Und an meiner Grundaussage hat sich nichts geändert: Diese Art Fragen soll nicht wichtige Probleme klären, sondern nach dem Motto „Teile und herrsche“ die Bevölkerung beschäftigen. Und viele von uns springen immer noch über die Stöckchen, ob sie nun Tempolimit, Genderstern oder Lastenrad heißen.
Wem nützt das Sprachverbot?
Ziel der neuen Gesetzgebung ist nicht, dass diese Produkte nicht mehr existieren. Es geht um ein reines Sprachverbot. Begriffe sollen nicht mehr verwendet werden dürfen. Dass irgendwann vegane Würstchen oder die Formen als solche verboten werden, halte ich für mehr als unrealistisch.
Die Initiative hinter dem Verbot behauptet selbst, mehr Transparenz für Verbraucher:innen schaffen zu wollen. Allerdings widerspricht sogar eine Stellungnahme der Verbraucherzentrale Bundesverband dieser Behauptung. Aus einer Umfrage von 2022 ergab sich, dass Klarheit dadurch entsteht, dass auf einem pflanzlichen Produkt eindeutig steht, dass es vegan oder vegetarisch ist und der Produktname einen Bezug zum nichtpflanzlichen Vorbild hat.
Nicht einmal das landwirtschaftliche Magazin agrarheute rechnet damit, dass das künftige Sprachverbot mehr als ein „bürokratischer Sieg“ sein wird. Oder dass Menschen deswegen in Zukunft weniger pflanzliche Produkte konsumieren werden.
Die Formulierung „Sieg“ deutet es schon an: Oberflächlich betrachet hoffen Fleischproduzenten zu profitieren. Die vom Sprachverbot betroffenen Betriebe werden Zeit und Kapital in Namensänderungen investieren müssen. Und ein paar Verbraucher:innen lassen sich vielleicht von Phatasienamen wie „Veganrolle“ oder guten alten Bezeichnungen wie „Veggie-Bratling“ abschrecken.
Auch die Organisation Foodwatch sieht die Entscheidung des EU-Parlamentes als Geschenk an eine Industriesparte:
„Unter dem Vorwand des Verbraucherschutzes will die EU vertraute Begriffe wie Tofuwürstchen oder Seitanschnitzel verbieten – das ist nicht Verbraucherschutz, das ist Lobbyismus im Dienste der Fleischindustrie“
Dr. Chris Methmann, Geschäftsführer von foodwatch Deutschland
Scheindebatten sind das Problem
Bis auf die Umstellungskosten für die betroffenen Firmen wird sich also sehr wahrscheinlich nur wenig ändern. Die einen werden weiter vegane Würstchen essen, die anderen nicht. Es wird weiterhin Energie und Zeit in genauso fruchtlose wie endlose Debatten um die Sinnhaftigkeit verschiedener Lebensentwürfe geben.

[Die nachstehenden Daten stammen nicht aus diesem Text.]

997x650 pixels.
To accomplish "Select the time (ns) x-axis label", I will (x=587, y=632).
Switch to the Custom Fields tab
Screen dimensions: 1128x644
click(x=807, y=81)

Und genau diese Scheindebatten sind der größte Haken an diesem neuen Sprachverbot. Uns brechen an mehreren Ecken und Enden die Lebensgrundlagen weg. Der Wohlstand ist immer ungleicher verteilt. Mit der KI-Blase drehen wir den Durchsatz von Wasser und elektrischer Energie erst so richtig auf.
Aber wir lassen uns vom Streit um das vegane Würstchen ablenken. Und die politischen Profiteure bauen ein Land nach dem anderen in Autokratien um. Ich kann nicht in Worte fassen, wie sehr mich das frustriert.
Was können wir tun?
Das Beste gegen solche Nebelkerzen ist eine möglichst gut informierte Bevölkerung. Die unabhängigen Organisationen FragDenStaat und LobbyControl machen den Einfluss von Lobbygruppen auf unsere Parlamente transparent. Ihnen zu folgen, ihre Informationen zu teilen und sie zu unterstützen ist ein erster guter Schritt.
Der zweite Schritt wäre es, in den immer wiederkehrenden Scheindebatten so oft und so nachdrücklich wie möglich auf die Meta-Ebene zu wechseln. Unsere Energie und Zeit dort nicht zu verpulvern, sondern an Ort und Stelle darauf hinzuweisen, wem wir da gerade auf den Leim zu gehen drohen.
Es sind also weder das vegane Würstchen noch das Sprachverbot an sich das Problem, sondern die politische Manipulationsstrategie dahinter.
Frustrieren dich diese Nebelkerzen und Scheindebatten auch so sehr? Welche Ideen hast du noch, um ihnen entgegen zu treten?